Ontem foi dia de eleições na Galiza e nos País Basco. No dia 25 de Novembro será a vez de os catalães se pronunciarem. As causas que defendemos, principalmente na rubrica «Península/Penintsula», das independências de País Basco, Catalunha e Galiza e da restituição dos territórios que o estado espanhol roubou a Portugal e a Marrocos, correspondem a um problema real e aquilo a que os centralistas chamam Espanha, continua cinco séculos depois dos reis católicos a ser uma utopia cuja coração pulsa em Madrid. . E o que  Madrid designa por «separatismo», mais não é do que o esforço de recuperação da liberdade e das dignidades nacionais de três países a que o estado espanhol, morto Franco e recuperada a democracia, deveria ter restituído a liberdade. Porém, a «democracia» espanhola conservou todo o lixo herdado da ditadura – uma monarquia ridícula e a repressão política, social e cultural sobre outras nações peninsulares, bom como a posse ilegítima de Olivença.

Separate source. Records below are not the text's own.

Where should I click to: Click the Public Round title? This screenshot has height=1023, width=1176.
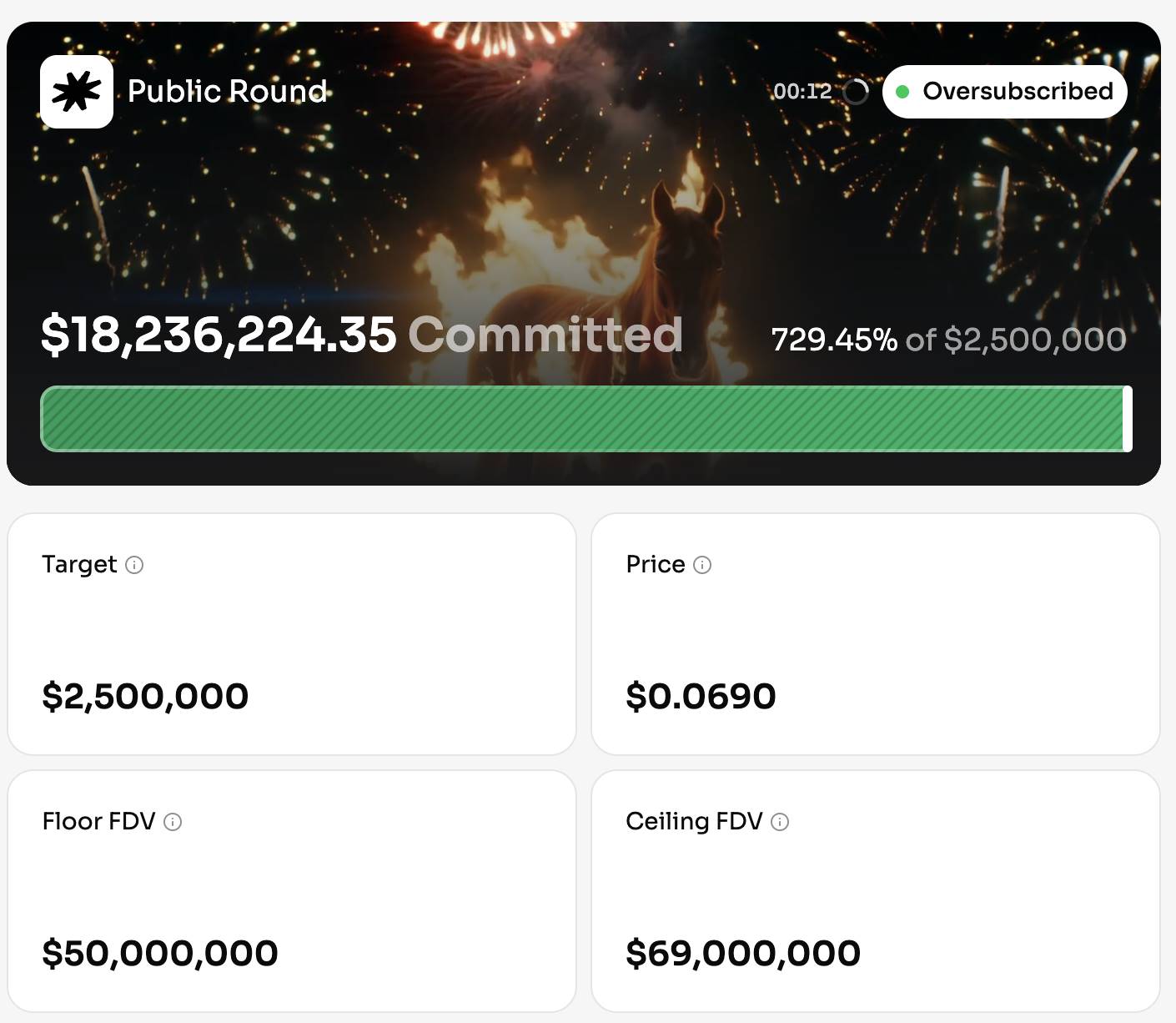227,91
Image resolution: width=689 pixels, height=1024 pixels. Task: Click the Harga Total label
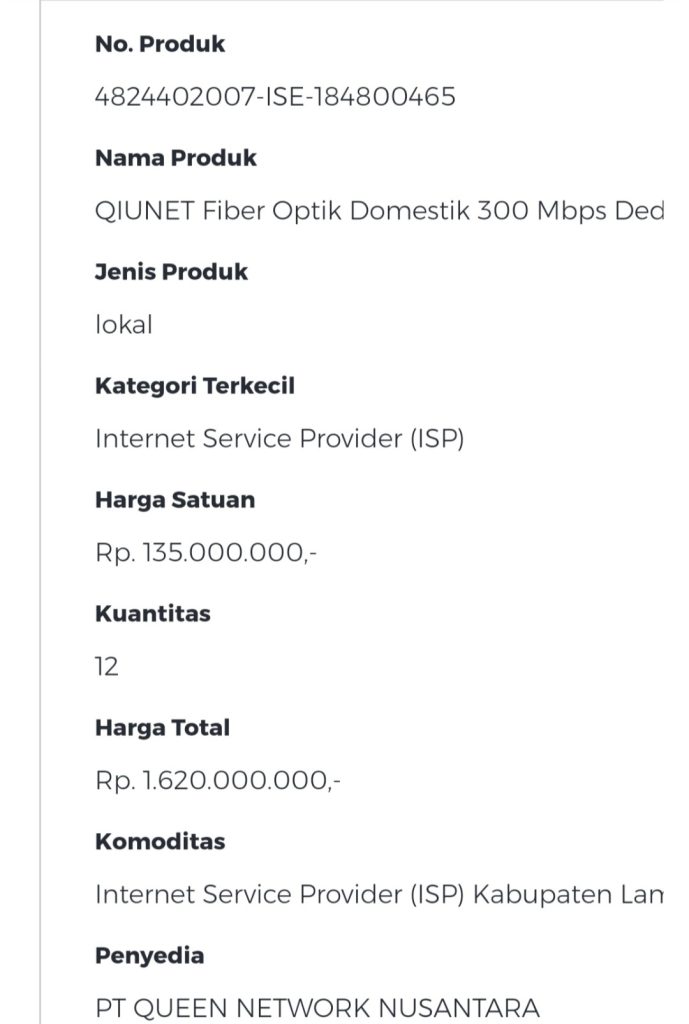[162, 728]
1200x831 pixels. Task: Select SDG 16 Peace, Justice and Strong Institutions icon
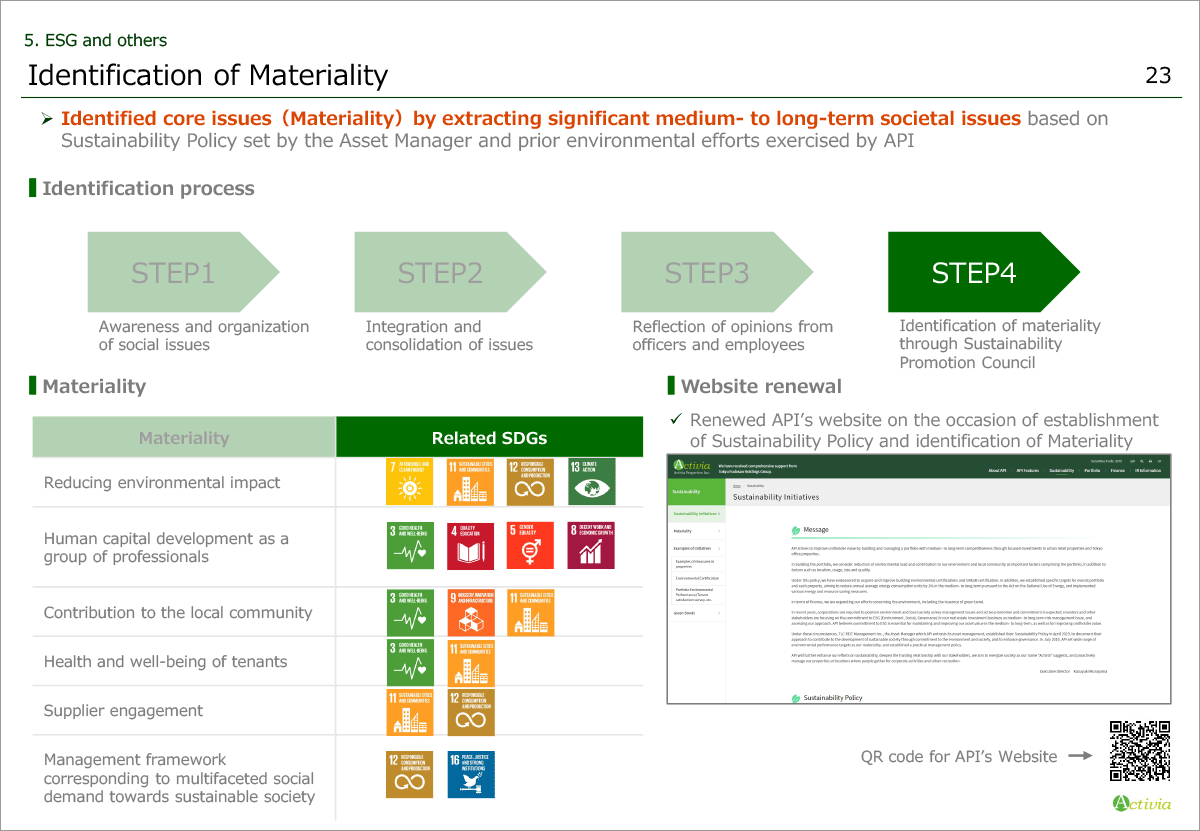(471, 774)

Todavia,  esta «unidade», mantida pela força e pela violenta aculturação, impondo o idioma castelhano, dá sinais de se estar a desfazer. Na Galiza, profundas divisões entre as diferentes correntes independentistas, permitiram, nas eleições autonómicas de ontem, a vitória do PP. No País Basco, o PNV – Partido Nacionalista Vasco e o seu dirigente máximo, Iñigo Urkullu deverá ser o próximo presidente do governo autónomo. Pela primeira vez, há oliventinos a solicitar a naturalidade portuguesa.

Mas é na Catalunha que se antevê a primeira grande ruptura no tecido de uma «unidade» espanhola que nunca existiu. Dissolvido o Parlamento catalão, a Generalitat, em 25 de Novembro próximo  eleições antecipadas poderão ditar a separação da Catalunha do estado espanhol. Estado sonhado pelos Trastâmara, engrandecido pelos Habsburgo e mantido, com o zelo com que um cão guarda um osso, pelos lamentáveis Bourbons.

Esta gente do bloco central que se apoderou do poder em Portugal, defende a ideia de que temos vantagem em que Espanha não se desagregue. Raciocínio de comerciante (Espanha é a «loja âncora» do mercado ibérico). É óbvio que uma Espanha decomposta nas nações históricas de que é formada, nos permitiria defender melhor os nossos interesses do que fazendo-o perante um estado cinco vezes maior.

Todas estas questões serão debatida durante uma edição especial que faremos em 25 de Novembro próximo sob o título «Espanha, existe?».